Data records
*** Begin section ***
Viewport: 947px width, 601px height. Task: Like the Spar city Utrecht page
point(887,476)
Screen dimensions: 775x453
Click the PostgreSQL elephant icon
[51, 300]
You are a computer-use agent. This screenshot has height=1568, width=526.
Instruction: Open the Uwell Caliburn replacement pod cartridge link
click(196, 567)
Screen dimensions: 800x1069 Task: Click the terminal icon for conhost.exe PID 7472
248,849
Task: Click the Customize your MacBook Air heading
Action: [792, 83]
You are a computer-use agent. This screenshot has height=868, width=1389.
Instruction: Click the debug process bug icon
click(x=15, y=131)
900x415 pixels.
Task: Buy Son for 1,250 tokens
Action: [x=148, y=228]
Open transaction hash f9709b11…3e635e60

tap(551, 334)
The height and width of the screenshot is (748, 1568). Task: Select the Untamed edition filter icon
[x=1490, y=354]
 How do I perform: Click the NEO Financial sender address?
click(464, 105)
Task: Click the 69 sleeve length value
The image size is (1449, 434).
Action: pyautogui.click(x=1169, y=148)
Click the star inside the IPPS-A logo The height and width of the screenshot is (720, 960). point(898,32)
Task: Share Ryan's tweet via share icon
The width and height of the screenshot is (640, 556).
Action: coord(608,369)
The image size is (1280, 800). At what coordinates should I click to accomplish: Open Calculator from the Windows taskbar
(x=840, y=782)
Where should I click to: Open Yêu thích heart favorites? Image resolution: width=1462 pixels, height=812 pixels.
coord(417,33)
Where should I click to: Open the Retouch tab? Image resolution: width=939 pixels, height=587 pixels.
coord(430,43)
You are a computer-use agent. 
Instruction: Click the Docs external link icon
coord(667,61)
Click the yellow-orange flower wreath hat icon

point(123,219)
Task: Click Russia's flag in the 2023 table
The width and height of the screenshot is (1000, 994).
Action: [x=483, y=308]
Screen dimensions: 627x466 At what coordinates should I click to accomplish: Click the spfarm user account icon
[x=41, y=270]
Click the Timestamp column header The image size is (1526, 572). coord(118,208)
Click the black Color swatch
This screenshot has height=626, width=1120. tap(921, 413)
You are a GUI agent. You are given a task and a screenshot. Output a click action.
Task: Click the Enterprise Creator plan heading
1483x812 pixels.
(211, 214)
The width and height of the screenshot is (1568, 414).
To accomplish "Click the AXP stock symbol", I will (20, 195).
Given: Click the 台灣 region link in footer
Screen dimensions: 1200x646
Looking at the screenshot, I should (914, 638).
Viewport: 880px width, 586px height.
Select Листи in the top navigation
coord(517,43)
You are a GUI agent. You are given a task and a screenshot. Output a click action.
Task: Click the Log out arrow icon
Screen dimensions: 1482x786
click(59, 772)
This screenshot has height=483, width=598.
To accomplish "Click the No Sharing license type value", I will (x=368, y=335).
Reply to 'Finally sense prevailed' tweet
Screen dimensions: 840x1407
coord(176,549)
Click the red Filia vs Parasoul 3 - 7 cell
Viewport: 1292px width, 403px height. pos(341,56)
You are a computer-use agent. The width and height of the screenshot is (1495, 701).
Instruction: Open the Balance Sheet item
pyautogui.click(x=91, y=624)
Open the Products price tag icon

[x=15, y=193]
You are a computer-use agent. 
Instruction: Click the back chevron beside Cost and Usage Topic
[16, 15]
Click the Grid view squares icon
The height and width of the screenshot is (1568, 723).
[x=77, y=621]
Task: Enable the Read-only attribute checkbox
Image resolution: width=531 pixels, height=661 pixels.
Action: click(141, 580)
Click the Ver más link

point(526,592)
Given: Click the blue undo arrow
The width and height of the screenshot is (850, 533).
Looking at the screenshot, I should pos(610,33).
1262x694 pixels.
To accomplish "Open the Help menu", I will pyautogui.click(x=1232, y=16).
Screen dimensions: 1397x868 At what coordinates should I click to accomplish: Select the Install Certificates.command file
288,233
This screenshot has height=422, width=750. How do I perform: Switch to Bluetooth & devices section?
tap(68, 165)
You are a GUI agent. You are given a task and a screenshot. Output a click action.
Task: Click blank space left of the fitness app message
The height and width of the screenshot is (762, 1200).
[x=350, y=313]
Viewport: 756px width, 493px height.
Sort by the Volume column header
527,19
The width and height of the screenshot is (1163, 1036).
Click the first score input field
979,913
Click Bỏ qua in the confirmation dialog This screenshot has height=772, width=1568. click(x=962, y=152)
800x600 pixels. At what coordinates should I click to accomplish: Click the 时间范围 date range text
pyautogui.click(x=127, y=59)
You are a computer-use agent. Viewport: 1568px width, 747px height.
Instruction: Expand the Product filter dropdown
*** End section ***
> [Exercise directions]:
Please give all the entries above again, exactly as they stand.

> [Task answer]:
Viewport: 947px width, 601px height. Task: Like the Spar city Utrecht page
point(887,476)
Screen dimensions: 775x453
Click the PostgreSQL elephant icon
[51, 300]
You are a computer-use agent. This screenshot has height=1568, width=526.
Instruction: Open the Uwell Caliburn replacement pod cartridge link
click(196, 567)
Screen dimensions: 800x1069 Task: Click the terminal icon for conhost.exe PID 7472
248,849
Task: Click the Customize your MacBook Air heading
Action: [792, 83]
You are a computer-use agent. This screenshot has height=868, width=1389.
Instruction: Click the debug process bug icon
click(x=15, y=131)
900x415 pixels.
Task: Buy Son for 1,250 tokens
Action: [x=148, y=228]
Open transaction hash f9709b11…3e635e60

tap(551, 334)
The height and width of the screenshot is (748, 1568). Task: Select the Untamed edition filter icon
[x=1490, y=354]
 How do I perform: Click the NEO Financial sender address?
click(464, 105)
Task: Click the 69 sleeve length value
The image size is (1449, 434).
Action: pyautogui.click(x=1169, y=148)
Click the star inside the IPPS-A logo The height and width of the screenshot is (720, 960). point(898,32)
Task: Share Ryan's tweet via share icon
The width and height of the screenshot is (640, 556).
Action: coord(608,369)
The image size is (1280, 800). At what coordinates should I click to accomplish: Open Calculator from the Windows taskbar
(x=840, y=782)
Where should I click to: Open Yêu thích heart favorites? Image resolution: width=1462 pixels, height=812 pixels.
coord(417,33)
Where should I click to: Open the Retouch tab? Image resolution: width=939 pixels, height=587 pixels.
coord(430,43)
You are a computer-use agent. 
Instruction: Click the Docs external link icon
coord(667,61)
Click the yellow-orange flower wreath hat icon

point(123,219)
Task: Click Russia's flag in the 2023 table
The width and height of the screenshot is (1000, 994).
Action: [x=483, y=308]
Screen dimensions: 627x466 At what coordinates should I click to accomplish: Click the spfarm user account icon
[x=41, y=270]
Click the Timestamp column header The image size is (1526, 572). coord(118,208)
Click the black Color swatch
This screenshot has height=626, width=1120. tap(921, 413)
You are a GUI agent. You are given a task and a screenshot. Output a click action.
Task: Click the Enterprise Creator plan heading
1483x812 pixels.
(211, 214)
The width and height of the screenshot is (1568, 414).
To accomplish "Click the AXP stock symbol", I will (20, 195).
Given: Click the 台灣 region link in footer
Screen dimensions: 1200x646
Looking at the screenshot, I should (914, 638).
Viewport: 880px width, 586px height.
Select Листи in the top navigation
coord(517,43)
You are a GUI agent. You are given a task and a screenshot. Output a click action.
Task: Click the Log out arrow icon
Screen dimensions: 1482x786
click(59, 772)
This screenshot has height=483, width=598.
To accomplish "Click the No Sharing license type value", I will (x=368, y=335).
Reply to 'Finally sense prevailed' tweet
Screen dimensions: 840x1407
coord(176,549)
Click the red Filia vs Parasoul 3 - 7 cell
Viewport: 1292px width, 403px height. pos(341,56)
You are a computer-use agent. The width and height of the screenshot is (1495, 701).
Instruction: Open the Balance Sheet item
pyautogui.click(x=91, y=624)
Open the Products price tag icon

[x=15, y=193]
You are a computer-use agent. 
Instruction: Click the back chevron beside Cost and Usage Topic
[16, 15]
Click the Grid view squares icon
The height and width of the screenshot is (1568, 723).
[x=77, y=621]
Task: Enable the Read-only attribute checkbox
Image resolution: width=531 pixels, height=661 pixels.
Action: click(141, 580)
Click the Ver más link

point(526,592)
Given: Click the blue undo arrow
The width and height of the screenshot is (850, 533).
Looking at the screenshot, I should pos(610,33).
1262x694 pixels.
To accomplish "Open the Help menu", I will pyautogui.click(x=1232, y=16).
Screen dimensions: 1397x868 At what coordinates should I click to accomplish: Select the Install Certificates.command file
288,233
This screenshot has height=422, width=750. How do I perform: Switch to Bluetooth & devices section?
tap(68, 165)
You are a GUI agent. You are given a task and a screenshot. Output a click action.
Task: Click blank space left of the fitness app message
The height and width of the screenshot is (762, 1200).
[x=350, y=313]
Viewport: 756px width, 493px height.
Sort by the Volume column header
527,19
The width and height of the screenshot is (1163, 1036).
Click the first score input field
979,913
Click Bỏ qua in the confirmation dialog This screenshot has height=772, width=1568. click(x=962, y=152)
800x600 pixels. At what coordinates should I click to accomplish: Click the 时间范围 date range text
pyautogui.click(x=127, y=59)
You are a computer-use agent. Viewport: 1568px width, 747px height.
Instruction: Expand the Product filter dropdown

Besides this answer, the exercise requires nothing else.